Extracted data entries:

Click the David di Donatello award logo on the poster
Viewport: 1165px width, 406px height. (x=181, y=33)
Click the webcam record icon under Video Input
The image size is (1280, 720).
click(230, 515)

* [INSTRUCTIONS TO FOLLOW] Retype all of the entries. Keep each one exactly as written.

* [ANSWER TO THIS EXERCISE]
Click the David di Donatello award logo on the poster
Viewport: 1165px width, 406px height. (x=181, y=33)
Click the webcam record icon under Video Input
The image size is (1280, 720).
click(230, 515)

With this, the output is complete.